*Work instructions:* Take every line from the listing below that includes "with" and copy it.

*Provided records:*

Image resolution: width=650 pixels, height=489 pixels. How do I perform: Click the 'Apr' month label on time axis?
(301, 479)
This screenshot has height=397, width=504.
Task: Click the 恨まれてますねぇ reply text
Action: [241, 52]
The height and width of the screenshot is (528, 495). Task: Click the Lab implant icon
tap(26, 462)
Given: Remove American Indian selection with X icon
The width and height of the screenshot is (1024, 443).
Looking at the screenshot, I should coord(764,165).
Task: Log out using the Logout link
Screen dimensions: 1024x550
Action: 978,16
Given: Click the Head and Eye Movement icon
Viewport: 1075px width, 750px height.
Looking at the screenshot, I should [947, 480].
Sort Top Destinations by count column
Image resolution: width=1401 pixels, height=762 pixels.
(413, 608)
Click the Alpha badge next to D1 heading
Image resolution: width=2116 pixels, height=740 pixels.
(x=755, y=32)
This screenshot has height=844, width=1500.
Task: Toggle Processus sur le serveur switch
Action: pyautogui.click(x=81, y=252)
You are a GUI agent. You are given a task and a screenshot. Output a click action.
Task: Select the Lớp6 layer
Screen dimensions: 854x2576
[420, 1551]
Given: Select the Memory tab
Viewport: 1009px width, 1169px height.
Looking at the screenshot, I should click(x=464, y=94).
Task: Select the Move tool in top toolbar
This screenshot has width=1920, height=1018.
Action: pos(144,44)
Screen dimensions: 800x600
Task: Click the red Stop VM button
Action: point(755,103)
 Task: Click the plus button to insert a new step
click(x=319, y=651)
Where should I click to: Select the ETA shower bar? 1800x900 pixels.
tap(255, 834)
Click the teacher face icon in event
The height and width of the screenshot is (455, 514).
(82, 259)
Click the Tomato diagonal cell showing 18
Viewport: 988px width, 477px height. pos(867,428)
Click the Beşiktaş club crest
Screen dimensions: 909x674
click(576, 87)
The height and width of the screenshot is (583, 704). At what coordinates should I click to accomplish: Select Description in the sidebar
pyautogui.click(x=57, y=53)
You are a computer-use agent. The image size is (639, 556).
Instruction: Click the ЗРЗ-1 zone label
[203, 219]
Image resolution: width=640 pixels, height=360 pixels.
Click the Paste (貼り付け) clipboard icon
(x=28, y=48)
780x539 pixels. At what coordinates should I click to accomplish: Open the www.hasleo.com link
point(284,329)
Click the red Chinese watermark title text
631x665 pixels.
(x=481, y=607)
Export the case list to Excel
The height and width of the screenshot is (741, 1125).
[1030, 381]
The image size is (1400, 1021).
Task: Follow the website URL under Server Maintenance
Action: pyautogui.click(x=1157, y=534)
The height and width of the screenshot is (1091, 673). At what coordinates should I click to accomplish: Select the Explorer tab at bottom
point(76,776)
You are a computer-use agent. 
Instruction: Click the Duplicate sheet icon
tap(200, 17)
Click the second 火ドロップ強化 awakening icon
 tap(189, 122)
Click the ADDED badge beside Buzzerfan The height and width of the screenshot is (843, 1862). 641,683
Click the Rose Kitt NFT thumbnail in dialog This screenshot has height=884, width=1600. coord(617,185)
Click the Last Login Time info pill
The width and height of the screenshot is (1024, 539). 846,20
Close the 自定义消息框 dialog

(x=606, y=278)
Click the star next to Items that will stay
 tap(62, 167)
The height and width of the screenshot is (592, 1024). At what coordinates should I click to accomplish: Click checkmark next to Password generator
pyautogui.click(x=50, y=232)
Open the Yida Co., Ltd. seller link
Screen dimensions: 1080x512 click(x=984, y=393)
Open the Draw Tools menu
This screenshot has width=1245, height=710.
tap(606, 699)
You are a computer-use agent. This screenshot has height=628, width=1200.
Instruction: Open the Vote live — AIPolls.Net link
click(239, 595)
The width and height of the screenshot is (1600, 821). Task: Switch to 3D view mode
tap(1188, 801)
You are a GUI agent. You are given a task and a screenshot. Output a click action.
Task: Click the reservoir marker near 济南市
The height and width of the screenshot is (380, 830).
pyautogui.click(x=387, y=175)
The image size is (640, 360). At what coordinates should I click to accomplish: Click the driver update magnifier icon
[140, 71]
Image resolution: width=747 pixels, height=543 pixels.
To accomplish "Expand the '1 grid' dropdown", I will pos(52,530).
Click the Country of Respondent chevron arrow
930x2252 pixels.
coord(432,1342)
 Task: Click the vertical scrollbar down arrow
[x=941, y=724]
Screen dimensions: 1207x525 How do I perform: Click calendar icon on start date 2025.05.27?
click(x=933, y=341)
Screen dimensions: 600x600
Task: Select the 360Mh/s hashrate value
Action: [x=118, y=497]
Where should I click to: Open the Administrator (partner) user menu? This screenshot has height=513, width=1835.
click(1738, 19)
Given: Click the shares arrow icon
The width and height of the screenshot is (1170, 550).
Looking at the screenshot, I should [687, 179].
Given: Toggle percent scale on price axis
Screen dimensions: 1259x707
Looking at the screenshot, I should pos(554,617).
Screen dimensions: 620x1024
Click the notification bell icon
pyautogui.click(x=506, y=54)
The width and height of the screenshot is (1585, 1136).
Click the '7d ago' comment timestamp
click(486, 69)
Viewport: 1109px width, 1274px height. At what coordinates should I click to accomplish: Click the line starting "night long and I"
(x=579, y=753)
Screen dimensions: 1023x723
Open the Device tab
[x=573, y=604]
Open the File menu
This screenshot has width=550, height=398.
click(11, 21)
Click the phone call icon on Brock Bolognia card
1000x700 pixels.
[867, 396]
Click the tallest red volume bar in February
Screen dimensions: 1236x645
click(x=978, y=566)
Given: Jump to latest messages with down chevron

*Result of the exercise:*
Given: Remove American Indian selection with X icon
Given: Jump to latest messages with down chevron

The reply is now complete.